→ **TASK DIRECTIONS**:
Write out the rows below from the start of the rows up to and including the line that contains "coord(232,403)", and leave out the pictures.

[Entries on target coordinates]

——————

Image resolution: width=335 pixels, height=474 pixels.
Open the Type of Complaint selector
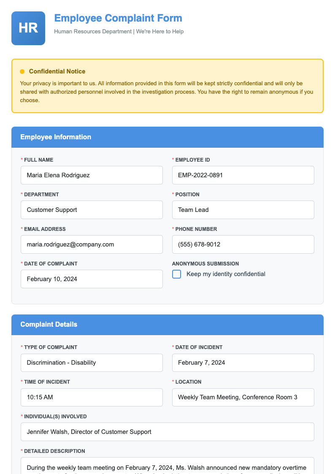pyautogui.click(x=92, y=363)
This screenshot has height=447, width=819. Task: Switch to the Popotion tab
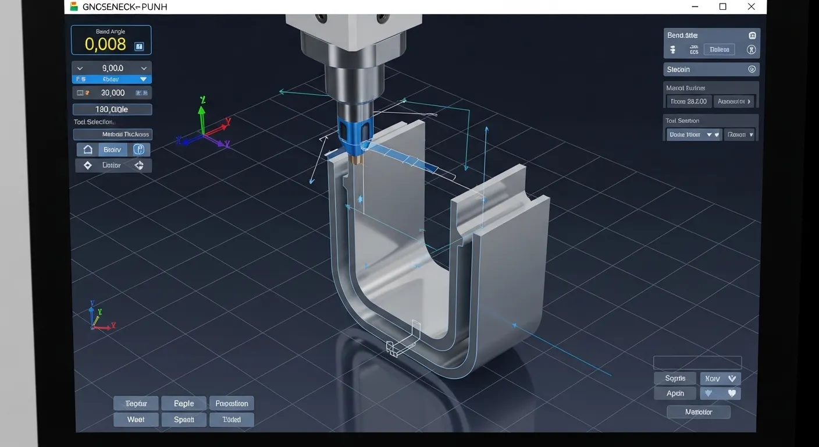coord(232,403)
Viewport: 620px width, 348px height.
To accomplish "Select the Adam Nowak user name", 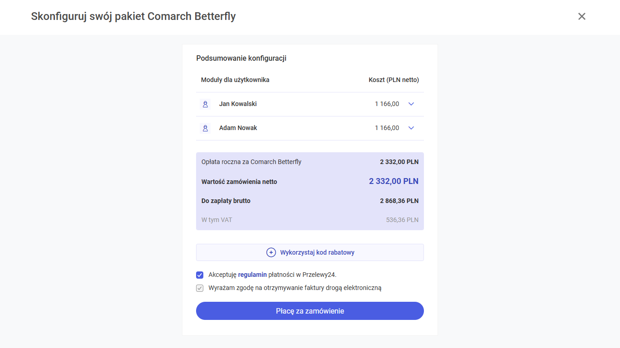I will [238, 128].
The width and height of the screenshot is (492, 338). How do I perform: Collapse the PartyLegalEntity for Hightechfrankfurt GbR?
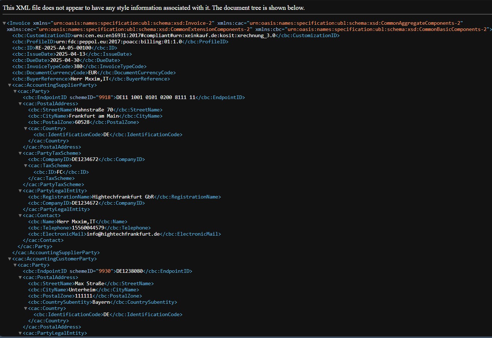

——————

→ **CORRECT RESULT**:
Image resolution: width=335 pixels, height=474 pixels.
Open the Type of Complaint selector
pyautogui.click(x=92, y=363)
This screenshot has height=447, width=819. Task: Switch to the Popotion tab
coord(232,403)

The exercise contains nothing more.